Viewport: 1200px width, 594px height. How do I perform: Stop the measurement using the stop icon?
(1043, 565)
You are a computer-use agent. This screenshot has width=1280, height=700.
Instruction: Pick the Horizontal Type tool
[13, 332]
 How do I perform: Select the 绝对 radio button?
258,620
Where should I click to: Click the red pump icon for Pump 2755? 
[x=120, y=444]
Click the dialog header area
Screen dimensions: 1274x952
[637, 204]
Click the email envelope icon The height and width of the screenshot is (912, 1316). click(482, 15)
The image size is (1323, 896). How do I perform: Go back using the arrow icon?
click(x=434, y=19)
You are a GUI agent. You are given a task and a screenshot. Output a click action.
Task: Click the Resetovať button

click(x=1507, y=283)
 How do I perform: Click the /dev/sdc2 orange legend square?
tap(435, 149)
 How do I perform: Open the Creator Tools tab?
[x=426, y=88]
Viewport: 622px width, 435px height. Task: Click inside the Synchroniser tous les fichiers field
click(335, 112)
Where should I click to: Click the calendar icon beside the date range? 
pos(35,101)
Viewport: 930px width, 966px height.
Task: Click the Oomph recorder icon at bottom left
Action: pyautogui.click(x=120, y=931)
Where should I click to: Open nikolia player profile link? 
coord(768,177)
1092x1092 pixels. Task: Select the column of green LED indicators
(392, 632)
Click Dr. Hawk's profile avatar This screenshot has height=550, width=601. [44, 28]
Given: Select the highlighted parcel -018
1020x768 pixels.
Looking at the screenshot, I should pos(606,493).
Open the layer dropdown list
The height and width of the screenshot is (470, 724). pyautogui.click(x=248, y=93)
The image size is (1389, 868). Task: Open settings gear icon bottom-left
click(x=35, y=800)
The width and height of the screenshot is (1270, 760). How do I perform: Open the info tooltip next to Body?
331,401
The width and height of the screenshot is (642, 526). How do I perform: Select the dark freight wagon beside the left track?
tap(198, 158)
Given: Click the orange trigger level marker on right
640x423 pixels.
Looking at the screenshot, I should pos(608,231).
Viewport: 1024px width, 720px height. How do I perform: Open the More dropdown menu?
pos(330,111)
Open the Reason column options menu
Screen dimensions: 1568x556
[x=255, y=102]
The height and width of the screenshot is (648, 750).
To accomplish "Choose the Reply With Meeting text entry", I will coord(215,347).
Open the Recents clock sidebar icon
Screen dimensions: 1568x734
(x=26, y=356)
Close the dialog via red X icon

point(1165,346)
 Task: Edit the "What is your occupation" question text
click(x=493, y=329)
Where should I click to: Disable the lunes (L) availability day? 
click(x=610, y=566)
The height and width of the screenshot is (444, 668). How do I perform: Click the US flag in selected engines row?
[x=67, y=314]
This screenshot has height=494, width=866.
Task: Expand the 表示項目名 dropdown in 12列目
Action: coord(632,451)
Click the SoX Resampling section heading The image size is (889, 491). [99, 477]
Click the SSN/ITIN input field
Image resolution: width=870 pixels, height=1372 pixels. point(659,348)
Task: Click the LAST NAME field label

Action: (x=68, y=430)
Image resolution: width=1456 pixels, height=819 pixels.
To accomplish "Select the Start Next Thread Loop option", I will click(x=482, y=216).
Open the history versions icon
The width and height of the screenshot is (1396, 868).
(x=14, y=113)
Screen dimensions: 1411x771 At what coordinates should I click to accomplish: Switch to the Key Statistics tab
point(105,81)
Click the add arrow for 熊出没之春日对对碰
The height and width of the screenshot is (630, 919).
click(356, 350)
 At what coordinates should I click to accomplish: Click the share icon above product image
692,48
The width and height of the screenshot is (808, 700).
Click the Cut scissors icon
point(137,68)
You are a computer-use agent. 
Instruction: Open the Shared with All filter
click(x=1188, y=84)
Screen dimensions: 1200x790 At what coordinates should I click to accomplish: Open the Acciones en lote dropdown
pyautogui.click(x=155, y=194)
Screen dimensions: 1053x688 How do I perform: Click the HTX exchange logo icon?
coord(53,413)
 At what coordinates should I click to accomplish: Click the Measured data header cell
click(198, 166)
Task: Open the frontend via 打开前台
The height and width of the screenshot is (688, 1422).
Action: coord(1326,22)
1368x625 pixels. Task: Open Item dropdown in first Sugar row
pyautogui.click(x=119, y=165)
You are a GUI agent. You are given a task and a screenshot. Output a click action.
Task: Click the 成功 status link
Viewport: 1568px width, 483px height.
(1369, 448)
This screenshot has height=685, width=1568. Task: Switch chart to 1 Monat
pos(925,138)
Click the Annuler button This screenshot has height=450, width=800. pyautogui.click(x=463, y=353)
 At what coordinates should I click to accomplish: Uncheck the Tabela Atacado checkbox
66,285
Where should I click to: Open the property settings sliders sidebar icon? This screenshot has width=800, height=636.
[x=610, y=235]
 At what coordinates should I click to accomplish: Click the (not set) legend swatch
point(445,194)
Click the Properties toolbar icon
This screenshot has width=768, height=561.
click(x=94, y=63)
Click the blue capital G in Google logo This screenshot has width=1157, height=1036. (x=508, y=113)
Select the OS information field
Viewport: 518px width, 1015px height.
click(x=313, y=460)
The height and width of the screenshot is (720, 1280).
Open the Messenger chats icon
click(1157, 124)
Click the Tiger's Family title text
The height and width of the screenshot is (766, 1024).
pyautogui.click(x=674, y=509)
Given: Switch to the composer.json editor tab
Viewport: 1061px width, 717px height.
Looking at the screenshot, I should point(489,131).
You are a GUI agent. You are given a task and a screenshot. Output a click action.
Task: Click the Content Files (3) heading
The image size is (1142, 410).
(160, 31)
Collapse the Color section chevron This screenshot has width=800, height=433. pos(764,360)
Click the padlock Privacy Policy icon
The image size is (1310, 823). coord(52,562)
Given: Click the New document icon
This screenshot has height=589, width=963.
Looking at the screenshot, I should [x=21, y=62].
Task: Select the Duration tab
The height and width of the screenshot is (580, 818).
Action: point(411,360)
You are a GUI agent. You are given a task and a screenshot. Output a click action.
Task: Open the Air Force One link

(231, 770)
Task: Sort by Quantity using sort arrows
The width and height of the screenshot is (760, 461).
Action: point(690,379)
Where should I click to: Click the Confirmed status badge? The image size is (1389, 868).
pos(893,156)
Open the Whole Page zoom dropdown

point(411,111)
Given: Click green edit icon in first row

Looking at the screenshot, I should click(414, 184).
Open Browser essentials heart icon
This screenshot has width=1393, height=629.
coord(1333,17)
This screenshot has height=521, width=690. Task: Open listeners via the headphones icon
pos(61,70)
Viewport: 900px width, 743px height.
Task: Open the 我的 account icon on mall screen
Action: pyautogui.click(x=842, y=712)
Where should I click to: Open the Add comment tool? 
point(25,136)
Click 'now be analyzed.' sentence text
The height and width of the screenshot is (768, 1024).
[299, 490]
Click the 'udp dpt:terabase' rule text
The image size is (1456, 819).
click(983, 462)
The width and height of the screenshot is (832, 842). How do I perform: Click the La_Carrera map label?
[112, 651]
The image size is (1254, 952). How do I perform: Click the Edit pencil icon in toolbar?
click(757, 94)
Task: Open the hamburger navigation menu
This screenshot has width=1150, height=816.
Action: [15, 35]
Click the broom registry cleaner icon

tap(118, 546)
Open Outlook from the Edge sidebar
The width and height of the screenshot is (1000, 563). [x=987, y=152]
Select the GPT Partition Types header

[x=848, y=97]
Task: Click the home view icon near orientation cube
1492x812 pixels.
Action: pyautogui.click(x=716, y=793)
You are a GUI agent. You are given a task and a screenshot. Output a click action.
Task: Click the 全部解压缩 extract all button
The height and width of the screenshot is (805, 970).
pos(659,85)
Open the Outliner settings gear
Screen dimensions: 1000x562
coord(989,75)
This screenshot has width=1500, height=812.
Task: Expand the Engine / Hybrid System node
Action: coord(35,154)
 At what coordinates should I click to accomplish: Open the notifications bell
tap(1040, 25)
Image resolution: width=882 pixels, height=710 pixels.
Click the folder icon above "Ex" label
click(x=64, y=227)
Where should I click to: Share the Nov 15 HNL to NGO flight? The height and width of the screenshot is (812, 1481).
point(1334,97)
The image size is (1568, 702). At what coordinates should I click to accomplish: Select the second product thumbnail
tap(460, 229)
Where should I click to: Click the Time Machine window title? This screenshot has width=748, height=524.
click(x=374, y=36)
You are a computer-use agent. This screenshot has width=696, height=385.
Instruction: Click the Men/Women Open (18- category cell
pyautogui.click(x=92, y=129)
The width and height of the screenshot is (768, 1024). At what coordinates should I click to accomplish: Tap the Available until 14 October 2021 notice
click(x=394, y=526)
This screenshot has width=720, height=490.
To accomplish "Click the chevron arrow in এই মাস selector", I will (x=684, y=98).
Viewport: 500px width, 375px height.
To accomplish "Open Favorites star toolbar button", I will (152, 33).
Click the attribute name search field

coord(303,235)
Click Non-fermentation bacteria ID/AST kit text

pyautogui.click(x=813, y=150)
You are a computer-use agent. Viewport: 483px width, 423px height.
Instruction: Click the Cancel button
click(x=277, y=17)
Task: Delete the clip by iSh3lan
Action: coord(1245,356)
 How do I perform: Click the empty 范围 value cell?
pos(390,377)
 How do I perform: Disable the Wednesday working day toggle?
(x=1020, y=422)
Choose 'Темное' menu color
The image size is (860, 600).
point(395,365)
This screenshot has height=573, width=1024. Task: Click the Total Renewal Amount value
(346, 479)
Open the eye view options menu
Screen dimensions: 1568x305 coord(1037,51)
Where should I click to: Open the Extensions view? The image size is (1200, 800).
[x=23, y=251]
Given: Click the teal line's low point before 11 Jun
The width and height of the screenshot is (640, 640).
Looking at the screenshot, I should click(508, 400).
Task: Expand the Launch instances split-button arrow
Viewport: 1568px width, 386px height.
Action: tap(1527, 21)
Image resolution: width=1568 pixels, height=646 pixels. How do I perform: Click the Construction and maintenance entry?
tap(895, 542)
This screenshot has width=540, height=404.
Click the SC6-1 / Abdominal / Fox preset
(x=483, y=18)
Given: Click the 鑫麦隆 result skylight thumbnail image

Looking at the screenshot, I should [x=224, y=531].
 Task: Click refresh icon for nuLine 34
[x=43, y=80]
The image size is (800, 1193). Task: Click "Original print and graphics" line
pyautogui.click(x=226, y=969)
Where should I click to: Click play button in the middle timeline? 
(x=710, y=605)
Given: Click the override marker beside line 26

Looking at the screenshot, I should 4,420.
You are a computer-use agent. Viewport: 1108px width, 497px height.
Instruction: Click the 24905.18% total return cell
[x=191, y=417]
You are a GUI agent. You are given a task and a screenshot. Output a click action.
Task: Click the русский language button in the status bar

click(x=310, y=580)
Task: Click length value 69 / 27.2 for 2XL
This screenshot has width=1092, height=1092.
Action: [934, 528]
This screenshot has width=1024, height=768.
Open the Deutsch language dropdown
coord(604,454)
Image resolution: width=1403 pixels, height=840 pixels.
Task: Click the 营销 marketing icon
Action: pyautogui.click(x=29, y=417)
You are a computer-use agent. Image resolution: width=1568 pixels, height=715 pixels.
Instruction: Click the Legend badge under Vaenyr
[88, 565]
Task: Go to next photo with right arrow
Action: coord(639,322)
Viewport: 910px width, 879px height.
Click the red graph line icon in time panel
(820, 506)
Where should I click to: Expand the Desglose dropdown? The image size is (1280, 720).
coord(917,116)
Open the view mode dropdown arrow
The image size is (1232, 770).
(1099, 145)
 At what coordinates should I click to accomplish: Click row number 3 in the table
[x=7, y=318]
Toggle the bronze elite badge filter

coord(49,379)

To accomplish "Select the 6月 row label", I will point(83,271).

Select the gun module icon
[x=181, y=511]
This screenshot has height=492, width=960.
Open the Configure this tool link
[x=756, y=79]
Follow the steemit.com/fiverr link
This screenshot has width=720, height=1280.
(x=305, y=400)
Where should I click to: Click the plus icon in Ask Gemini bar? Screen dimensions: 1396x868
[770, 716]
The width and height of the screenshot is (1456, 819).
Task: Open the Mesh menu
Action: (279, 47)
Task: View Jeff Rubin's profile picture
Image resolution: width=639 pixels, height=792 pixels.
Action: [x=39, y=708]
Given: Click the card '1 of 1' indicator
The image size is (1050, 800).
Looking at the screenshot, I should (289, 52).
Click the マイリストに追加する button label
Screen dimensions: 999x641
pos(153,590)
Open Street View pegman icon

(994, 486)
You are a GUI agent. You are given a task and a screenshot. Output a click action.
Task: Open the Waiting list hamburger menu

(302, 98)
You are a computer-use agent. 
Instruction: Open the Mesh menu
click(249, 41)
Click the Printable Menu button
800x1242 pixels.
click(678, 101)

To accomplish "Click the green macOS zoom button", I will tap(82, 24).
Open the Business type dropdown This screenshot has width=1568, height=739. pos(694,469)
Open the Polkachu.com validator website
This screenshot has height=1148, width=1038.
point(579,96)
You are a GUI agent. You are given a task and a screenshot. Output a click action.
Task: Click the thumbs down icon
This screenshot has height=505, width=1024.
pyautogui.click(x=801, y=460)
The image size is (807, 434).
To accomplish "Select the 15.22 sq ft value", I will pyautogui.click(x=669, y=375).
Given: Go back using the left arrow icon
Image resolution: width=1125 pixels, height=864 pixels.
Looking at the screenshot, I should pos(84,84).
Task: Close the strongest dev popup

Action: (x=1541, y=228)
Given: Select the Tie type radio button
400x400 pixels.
* * * * * * *
EXERCISE GOAL = In the entries above, count the lines that include "computer" and write nothing but that number.

EXPECTED OUTPUT = 7